Best Example of MTConnect and StepNC Working Together

This is the best example of MTConnect and StepNC working together.

Just as a reminder (from wikipedia):

MTConnect is a manufacturing industry standard to facilitate the organized retrieval of process information from numerically controlled machine tools.

STEP-NC is a machine tool control language that extends the ISO 10303 STEP standards with the machining model in ISO 14649,[1] adding geometric dimension and tolerance data for inspection, and the STEP PDM model for integration into the wider enterprise. The combined result has been standardized as ISO 10303-238[2] (also known as AP238).

STEP-NC was designed to replace ISO 6983/RS274D G-codes with a modern, associative communications protocol that connects computer numerical controlled (CNC) process data to a product description of the part being machined.

Below are the first two paragraphs to give you a preview of this great work.
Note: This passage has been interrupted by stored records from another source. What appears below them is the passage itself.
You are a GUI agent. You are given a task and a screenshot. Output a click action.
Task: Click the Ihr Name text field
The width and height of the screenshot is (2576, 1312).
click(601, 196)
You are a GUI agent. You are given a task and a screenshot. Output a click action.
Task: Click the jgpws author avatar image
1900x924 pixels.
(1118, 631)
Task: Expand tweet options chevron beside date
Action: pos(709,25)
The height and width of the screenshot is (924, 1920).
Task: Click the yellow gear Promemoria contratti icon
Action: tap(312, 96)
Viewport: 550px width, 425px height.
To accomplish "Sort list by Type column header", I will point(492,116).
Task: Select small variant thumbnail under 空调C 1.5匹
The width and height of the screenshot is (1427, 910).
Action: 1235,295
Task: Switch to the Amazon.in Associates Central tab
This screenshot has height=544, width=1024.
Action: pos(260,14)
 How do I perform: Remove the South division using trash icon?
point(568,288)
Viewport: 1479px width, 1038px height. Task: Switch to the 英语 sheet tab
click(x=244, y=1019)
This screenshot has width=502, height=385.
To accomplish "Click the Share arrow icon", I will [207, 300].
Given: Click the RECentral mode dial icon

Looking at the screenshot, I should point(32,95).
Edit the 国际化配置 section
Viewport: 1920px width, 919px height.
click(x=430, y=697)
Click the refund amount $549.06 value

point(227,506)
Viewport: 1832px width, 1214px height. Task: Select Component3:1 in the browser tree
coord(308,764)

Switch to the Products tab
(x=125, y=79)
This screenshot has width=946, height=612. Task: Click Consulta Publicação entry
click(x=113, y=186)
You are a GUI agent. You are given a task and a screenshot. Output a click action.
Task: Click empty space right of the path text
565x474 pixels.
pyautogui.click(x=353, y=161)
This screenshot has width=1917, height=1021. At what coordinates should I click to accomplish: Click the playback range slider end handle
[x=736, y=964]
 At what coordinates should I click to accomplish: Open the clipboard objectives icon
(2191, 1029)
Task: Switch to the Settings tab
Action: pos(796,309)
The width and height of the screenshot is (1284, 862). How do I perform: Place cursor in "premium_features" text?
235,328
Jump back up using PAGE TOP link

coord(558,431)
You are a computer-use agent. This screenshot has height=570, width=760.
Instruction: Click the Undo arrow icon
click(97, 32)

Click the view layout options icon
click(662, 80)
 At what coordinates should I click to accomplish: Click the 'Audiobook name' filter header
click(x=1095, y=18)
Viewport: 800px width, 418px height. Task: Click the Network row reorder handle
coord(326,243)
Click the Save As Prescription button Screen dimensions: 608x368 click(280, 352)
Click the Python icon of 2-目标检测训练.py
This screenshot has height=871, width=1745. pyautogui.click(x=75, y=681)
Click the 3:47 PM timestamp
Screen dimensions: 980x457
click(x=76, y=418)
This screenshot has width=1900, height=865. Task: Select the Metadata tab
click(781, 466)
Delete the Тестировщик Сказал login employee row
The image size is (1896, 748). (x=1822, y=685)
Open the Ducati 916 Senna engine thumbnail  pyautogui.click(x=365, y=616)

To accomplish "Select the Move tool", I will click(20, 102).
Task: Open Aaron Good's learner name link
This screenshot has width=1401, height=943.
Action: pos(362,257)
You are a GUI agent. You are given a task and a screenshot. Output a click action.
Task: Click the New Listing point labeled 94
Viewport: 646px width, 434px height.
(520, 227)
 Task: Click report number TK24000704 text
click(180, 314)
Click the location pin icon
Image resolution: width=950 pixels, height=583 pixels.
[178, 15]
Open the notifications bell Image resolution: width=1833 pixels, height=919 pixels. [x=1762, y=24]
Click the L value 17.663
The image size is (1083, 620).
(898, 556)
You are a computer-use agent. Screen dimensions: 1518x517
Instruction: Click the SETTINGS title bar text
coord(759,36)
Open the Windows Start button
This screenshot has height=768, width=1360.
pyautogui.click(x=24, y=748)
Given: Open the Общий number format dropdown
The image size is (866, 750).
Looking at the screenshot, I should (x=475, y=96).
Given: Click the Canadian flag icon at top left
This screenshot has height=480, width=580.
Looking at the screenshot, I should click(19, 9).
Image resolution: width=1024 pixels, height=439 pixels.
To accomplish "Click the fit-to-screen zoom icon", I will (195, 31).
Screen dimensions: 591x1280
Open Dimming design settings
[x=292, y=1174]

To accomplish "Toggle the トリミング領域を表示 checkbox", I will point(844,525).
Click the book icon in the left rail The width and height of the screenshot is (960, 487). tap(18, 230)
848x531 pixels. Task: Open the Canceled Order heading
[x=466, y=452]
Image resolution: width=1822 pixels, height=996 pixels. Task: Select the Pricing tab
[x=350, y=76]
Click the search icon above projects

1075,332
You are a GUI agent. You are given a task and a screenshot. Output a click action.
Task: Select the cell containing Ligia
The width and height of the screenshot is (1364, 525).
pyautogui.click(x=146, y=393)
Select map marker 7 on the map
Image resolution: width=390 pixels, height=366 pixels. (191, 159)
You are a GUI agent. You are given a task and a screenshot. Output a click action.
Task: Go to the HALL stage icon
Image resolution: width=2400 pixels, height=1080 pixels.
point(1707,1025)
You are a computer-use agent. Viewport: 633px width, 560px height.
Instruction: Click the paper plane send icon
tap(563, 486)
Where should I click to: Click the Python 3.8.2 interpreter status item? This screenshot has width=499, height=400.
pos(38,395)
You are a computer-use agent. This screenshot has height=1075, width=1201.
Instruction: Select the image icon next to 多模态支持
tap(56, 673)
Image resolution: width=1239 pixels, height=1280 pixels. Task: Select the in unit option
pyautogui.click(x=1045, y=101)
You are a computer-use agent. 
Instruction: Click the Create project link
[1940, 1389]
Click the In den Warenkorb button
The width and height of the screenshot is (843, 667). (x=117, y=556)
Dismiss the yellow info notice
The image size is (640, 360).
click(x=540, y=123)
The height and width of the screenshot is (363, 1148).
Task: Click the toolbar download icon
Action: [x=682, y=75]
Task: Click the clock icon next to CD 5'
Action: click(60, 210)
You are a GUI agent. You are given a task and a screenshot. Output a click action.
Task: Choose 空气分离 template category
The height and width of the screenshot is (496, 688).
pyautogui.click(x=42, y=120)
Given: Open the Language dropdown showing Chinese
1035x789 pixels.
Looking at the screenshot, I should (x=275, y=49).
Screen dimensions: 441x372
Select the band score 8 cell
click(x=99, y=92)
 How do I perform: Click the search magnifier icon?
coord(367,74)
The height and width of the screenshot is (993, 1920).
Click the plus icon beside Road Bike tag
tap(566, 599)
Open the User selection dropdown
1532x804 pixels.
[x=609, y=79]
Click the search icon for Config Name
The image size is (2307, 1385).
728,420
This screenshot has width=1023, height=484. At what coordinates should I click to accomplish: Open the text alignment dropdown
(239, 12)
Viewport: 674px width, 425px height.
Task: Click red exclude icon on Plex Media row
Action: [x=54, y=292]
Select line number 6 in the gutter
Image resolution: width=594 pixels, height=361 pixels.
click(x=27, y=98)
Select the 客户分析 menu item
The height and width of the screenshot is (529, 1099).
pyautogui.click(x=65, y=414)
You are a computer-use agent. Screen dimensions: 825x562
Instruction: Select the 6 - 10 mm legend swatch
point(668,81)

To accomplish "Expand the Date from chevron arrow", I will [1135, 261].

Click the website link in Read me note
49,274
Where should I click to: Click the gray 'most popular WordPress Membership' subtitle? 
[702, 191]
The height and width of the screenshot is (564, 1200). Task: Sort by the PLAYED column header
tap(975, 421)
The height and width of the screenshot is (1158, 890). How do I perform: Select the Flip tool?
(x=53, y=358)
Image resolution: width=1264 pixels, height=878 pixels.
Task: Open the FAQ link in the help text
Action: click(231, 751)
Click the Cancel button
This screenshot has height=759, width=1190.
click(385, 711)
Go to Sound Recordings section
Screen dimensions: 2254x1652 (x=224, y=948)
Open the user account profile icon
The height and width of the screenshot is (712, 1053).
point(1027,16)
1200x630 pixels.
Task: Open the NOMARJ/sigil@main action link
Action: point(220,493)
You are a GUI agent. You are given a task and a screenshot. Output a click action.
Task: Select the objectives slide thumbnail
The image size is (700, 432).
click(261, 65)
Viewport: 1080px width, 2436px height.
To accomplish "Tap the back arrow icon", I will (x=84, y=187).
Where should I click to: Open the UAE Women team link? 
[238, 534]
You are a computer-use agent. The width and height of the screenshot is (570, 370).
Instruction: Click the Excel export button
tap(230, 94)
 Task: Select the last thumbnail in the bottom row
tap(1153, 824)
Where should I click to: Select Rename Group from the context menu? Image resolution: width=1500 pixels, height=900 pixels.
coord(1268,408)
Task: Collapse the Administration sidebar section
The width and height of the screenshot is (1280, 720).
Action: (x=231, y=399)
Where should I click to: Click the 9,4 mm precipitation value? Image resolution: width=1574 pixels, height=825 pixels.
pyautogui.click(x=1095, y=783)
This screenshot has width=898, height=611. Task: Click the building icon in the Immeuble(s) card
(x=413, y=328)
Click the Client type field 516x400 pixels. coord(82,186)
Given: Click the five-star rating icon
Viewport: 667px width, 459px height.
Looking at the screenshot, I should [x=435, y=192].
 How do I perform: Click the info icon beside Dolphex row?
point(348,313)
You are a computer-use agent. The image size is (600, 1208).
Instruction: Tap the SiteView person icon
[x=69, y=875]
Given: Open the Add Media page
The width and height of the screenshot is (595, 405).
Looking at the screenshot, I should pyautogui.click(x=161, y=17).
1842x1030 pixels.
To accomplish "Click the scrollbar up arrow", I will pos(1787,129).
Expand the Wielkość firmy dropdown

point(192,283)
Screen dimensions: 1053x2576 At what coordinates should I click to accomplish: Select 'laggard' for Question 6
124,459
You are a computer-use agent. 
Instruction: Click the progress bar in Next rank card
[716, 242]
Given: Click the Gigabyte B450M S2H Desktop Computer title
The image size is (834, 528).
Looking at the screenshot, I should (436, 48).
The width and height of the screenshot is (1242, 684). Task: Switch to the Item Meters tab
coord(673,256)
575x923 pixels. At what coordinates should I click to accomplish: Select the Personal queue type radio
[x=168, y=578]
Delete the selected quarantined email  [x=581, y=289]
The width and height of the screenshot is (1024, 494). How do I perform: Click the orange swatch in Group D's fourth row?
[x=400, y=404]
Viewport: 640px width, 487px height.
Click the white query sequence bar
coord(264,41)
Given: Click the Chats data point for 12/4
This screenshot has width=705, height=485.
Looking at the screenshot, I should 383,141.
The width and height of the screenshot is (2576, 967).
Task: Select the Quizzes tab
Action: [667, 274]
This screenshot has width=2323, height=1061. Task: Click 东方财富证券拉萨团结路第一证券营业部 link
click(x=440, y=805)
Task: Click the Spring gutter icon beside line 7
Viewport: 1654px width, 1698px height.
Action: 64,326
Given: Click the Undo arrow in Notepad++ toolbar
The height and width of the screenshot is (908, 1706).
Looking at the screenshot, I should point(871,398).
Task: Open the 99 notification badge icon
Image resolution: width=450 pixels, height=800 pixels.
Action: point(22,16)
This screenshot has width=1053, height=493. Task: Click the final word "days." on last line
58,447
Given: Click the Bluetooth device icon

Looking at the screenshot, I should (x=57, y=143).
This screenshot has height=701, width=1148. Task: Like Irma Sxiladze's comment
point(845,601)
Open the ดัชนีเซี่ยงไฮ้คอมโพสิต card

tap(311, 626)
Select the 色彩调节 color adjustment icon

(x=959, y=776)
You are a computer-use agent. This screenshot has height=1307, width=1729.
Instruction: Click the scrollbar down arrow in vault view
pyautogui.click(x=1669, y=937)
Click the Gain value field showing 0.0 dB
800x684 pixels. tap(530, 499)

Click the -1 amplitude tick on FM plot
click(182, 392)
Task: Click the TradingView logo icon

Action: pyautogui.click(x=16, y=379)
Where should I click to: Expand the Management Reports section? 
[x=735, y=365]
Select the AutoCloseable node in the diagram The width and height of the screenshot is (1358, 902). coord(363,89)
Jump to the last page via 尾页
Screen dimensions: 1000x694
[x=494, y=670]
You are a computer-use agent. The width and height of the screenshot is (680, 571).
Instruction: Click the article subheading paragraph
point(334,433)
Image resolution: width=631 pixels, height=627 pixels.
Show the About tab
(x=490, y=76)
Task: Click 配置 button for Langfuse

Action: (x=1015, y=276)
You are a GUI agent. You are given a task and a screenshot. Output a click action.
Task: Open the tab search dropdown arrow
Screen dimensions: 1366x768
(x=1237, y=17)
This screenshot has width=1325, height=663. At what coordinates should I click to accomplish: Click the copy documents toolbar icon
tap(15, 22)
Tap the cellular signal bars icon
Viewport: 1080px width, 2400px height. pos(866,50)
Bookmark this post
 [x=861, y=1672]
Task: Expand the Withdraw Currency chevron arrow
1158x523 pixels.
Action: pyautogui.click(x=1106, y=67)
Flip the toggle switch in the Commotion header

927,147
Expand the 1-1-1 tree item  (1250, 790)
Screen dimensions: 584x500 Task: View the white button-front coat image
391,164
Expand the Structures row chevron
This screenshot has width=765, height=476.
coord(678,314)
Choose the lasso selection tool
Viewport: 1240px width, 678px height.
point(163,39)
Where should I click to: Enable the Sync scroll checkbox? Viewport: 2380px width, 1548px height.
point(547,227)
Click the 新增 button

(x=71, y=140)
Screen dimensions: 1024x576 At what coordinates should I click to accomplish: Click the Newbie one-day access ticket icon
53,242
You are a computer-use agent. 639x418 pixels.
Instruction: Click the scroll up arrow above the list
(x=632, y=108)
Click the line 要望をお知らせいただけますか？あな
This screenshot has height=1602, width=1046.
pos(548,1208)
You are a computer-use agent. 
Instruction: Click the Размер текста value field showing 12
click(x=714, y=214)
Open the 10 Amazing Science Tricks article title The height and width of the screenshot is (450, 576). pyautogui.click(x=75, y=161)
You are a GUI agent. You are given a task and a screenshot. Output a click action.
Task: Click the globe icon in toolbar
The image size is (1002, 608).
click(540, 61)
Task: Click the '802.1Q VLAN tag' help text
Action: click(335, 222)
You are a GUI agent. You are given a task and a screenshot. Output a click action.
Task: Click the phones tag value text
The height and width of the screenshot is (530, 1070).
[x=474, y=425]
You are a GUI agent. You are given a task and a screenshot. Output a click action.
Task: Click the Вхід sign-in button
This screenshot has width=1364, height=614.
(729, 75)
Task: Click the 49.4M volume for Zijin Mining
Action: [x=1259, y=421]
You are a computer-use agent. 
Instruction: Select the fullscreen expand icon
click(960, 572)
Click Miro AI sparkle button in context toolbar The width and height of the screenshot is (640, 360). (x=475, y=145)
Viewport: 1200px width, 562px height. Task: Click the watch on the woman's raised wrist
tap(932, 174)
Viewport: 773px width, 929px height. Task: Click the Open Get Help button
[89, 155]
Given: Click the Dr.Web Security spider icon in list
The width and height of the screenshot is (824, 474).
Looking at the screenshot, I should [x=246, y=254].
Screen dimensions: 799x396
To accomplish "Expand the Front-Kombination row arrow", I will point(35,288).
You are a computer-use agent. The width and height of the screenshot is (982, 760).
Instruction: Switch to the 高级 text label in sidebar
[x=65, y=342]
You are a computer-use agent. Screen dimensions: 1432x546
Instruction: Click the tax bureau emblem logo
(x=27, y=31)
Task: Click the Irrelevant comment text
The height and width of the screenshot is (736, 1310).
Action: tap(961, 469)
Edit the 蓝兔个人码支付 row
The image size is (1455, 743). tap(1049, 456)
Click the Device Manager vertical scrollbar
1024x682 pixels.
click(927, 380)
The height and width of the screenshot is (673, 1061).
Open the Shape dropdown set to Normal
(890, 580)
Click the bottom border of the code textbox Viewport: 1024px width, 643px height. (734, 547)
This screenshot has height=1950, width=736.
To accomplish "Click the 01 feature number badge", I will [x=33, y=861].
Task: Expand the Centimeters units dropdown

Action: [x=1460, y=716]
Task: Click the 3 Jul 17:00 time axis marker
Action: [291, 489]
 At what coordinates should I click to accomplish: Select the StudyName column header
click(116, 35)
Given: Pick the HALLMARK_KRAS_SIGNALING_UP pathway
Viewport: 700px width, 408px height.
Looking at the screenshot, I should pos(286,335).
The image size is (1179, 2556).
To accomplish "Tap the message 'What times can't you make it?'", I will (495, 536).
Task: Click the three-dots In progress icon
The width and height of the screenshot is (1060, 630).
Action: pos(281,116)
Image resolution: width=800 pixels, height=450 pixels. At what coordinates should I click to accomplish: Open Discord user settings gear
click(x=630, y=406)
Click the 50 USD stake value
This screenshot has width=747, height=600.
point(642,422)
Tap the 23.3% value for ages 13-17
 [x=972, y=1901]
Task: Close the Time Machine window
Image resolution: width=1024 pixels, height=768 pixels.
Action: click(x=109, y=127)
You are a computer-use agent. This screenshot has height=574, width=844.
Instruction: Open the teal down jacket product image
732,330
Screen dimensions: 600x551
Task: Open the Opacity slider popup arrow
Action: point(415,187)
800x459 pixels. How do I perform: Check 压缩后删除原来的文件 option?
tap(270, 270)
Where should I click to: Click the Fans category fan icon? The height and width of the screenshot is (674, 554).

When working with StepNC data our team realized that our project could be adapted to use real machining data. MTConnect allows our simultation to be used in much more powerful ways. We envision our project being used in various commercial applications to provide real time monitoring of several machines from one location. Through the use of this software, the efficiency of the manufacturing industry could also be improved by up to or exceeding 15%. The MTConnect data correlates well with STEP-NC data which is our team's main inspiration.

What it does

NC.js is an open source application designed to interpret StepNC data and create a simulation of the described workplan. NC.js has two options that allow the user to either drive the simulation from a StepNC file or instantiate a live viewing instance using a machine that streams MT-Connect data. NC.js utilizes MTConnect data from a live machine to drive a simulation of the machining tool. Then, through associative kinematics, a machine or fixture can be added to the simulation with correct movement in relation to the tools. Real time machining information can be easily compared to the expected result, allowing machining mistakes to be caught in process and corrected, with the eventual goal of mistakes being caught before they happen. The current application is also mobile friendly so that live machining simulations can even be viewed from anywhere by the people who need it most."